[Entries taken from a collection]
..........

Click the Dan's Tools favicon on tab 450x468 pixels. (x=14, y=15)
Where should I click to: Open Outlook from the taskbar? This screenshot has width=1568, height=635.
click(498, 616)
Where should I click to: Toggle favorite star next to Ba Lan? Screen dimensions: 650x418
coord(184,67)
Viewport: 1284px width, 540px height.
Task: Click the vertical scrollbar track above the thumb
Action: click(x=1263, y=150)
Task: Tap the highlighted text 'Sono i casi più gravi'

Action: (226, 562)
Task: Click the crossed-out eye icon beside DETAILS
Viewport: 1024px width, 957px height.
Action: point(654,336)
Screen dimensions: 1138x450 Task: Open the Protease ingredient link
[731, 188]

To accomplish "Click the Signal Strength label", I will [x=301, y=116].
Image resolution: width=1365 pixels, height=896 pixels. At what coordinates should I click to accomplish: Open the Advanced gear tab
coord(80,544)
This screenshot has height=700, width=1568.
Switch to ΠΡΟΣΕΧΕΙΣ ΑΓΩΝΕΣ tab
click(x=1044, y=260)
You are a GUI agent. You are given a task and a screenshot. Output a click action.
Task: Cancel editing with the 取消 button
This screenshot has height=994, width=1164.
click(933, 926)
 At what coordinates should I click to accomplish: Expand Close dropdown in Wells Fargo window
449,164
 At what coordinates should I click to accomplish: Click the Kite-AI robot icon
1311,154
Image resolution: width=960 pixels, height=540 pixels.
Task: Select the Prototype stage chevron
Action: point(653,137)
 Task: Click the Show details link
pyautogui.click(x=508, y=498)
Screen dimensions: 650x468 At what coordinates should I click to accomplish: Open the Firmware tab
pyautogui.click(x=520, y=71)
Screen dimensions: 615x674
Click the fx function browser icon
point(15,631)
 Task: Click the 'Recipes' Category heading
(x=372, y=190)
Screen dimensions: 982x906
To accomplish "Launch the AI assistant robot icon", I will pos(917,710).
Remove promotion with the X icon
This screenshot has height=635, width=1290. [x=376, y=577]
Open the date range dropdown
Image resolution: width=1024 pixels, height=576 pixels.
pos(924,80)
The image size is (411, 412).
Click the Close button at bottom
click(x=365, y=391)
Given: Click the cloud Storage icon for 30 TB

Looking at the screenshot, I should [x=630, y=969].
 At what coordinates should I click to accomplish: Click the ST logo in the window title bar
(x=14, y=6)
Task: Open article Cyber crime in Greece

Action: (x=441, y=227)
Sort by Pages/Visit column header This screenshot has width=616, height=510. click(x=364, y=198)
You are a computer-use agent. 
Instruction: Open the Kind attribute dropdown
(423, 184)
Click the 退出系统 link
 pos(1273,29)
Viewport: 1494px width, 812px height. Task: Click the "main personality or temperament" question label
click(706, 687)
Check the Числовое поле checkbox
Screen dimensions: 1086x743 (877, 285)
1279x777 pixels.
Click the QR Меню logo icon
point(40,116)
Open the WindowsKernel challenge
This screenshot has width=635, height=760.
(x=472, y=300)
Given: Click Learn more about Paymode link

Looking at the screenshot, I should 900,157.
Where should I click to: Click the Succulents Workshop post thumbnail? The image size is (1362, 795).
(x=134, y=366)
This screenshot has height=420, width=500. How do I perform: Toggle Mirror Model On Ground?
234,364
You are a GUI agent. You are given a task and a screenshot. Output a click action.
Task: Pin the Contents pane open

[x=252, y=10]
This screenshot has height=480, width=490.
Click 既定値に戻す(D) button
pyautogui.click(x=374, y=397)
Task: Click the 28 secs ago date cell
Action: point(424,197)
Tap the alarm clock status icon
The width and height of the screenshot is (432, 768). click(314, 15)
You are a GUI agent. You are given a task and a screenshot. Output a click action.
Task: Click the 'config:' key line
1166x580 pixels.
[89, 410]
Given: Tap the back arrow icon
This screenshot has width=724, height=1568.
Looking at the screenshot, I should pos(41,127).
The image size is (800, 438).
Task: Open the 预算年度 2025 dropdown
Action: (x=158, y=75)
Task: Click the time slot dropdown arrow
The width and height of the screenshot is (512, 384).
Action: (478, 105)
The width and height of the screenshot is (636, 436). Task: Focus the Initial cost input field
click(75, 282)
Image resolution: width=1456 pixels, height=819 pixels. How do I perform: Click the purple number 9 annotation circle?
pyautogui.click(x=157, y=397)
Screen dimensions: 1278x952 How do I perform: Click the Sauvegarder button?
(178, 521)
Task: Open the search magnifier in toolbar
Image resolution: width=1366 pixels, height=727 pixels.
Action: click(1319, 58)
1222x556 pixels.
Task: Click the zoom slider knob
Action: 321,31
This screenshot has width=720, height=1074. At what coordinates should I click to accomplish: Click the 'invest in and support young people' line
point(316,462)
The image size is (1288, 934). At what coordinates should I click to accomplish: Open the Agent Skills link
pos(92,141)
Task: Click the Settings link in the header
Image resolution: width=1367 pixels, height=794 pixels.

..........

## TASK REQUIREMENTS
Reproduce only the lines above, starting at the line with "This screenshot has height=700, width=1568." and ending at the line with "Screen dimensions: 982x906", exactly as written.

## SOLUTION FOR THIS PROBLEM
This screenshot has height=700, width=1568.
Switch to ΠΡΟΣΕΧΕΙΣ ΑΓΩΝΕΣ tab
click(x=1044, y=260)
You are a GUI agent. You are given a task and a screenshot. Output a click action.
Task: Cancel editing with the 取消 button
This screenshot has height=994, width=1164.
click(933, 926)
 At what coordinates should I click to accomplish: Expand Close dropdown in Wells Fargo window
449,164
 At what coordinates should I click to accomplish: Click the Kite-AI robot icon
1311,154
Image resolution: width=960 pixels, height=540 pixels.
Task: Select the Prototype stage chevron
Action: point(653,137)
 Task: Click the Show details link
pyautogui.click(x=508, y=498)
Screen dimensions: 650x468 At what coordinates should I click to accomplish: Open the Firmware tab
pyautogui.click(x=520, y=71)
Screen dimensions: 615x674
Click the fx function browser icon
point(15,631)
 Task: Click the 'Recipes' Category heading
(x=372, y=190)
Screen dimensions: 982x906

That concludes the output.